Yesterday I had proved that $S_n$ is isomorphic to a subgroup of $\mathrm{GL}_{n-1}(\mathbb{Z})$.
Which is mainly a consequence of the mentioned contest.
So, here is my question :
Assuming that $S_n$ has an element of order $m\in \mathbb{N}$. Does the following group $\mathrm{GL}_{n-2}(\mathbb{Z})$ has an element of order $m$ ?
For $n=\{1,2,3\}$ one can check the answers is no.
Unfortunately, I had no idea to disprove (perhaps the result is true for $n \geq 4$) the claim for higher values of $n$.
EDIT: It seems to be true for $n\ge 4$ and even. (Look at Greg's Martin answer).
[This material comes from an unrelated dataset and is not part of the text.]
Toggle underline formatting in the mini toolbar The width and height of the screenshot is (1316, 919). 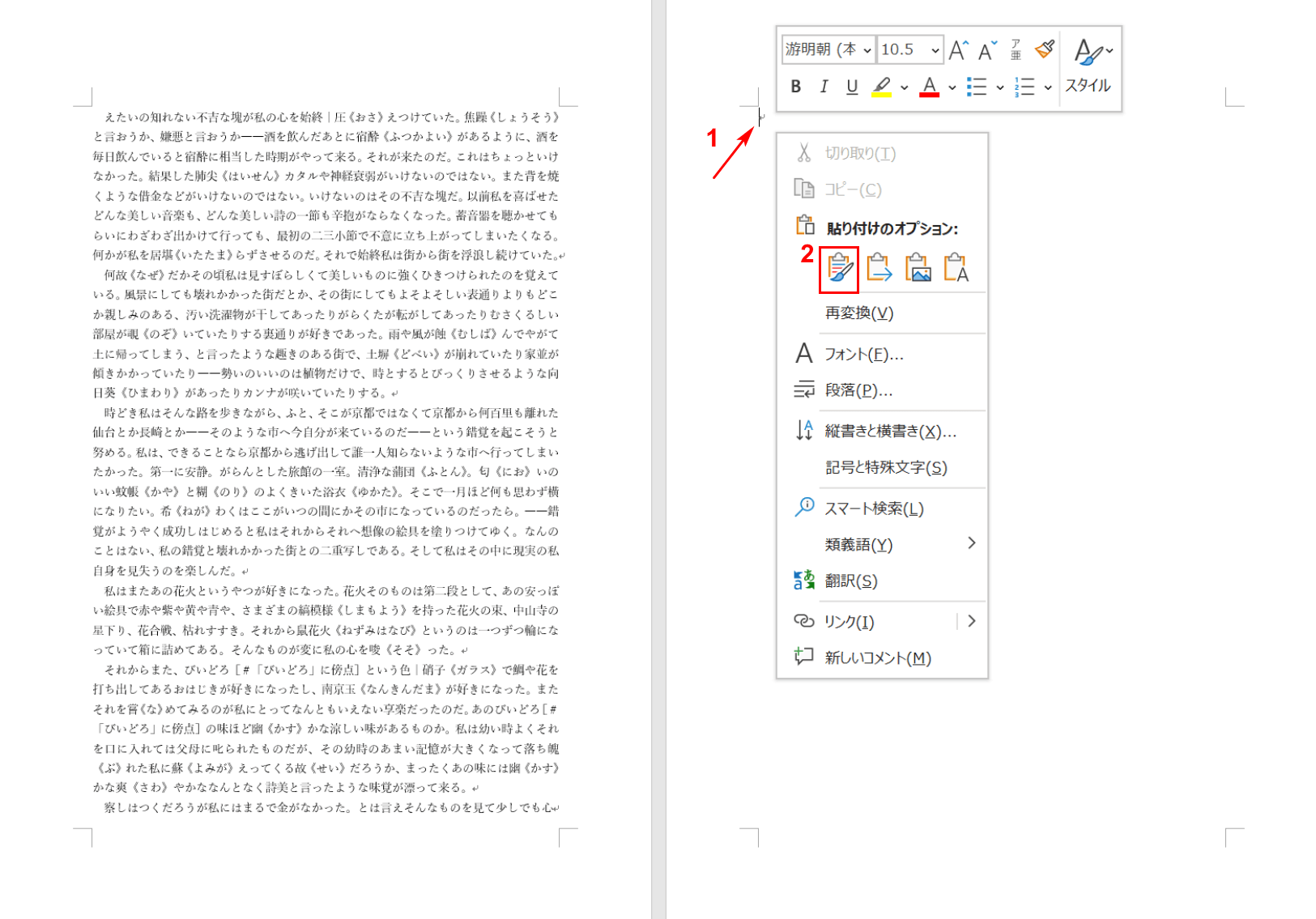click(x=851, y=87)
One should be able to enumerate all possible finite orders of elements of GL$_k(\Bbb Z)$. The characteristic polynomial would have to be a product of cyclotomic polynomials $\Phi_{q_i}$, and the order of the matrix would be the lcm of the $q_i$. Since the degree of the characteristic polynomial is (bounded by) $k$, this yields a finite list of possible orders. For $k=2$, the possible orders are $\{1,2,3,4,6\}$, so I think the answer is yes for $n=4$. But the answer is no for $n=5$, since no $3\times3$ matrix can have order $5$. (Indeed, the answer is no for any prime $n$.)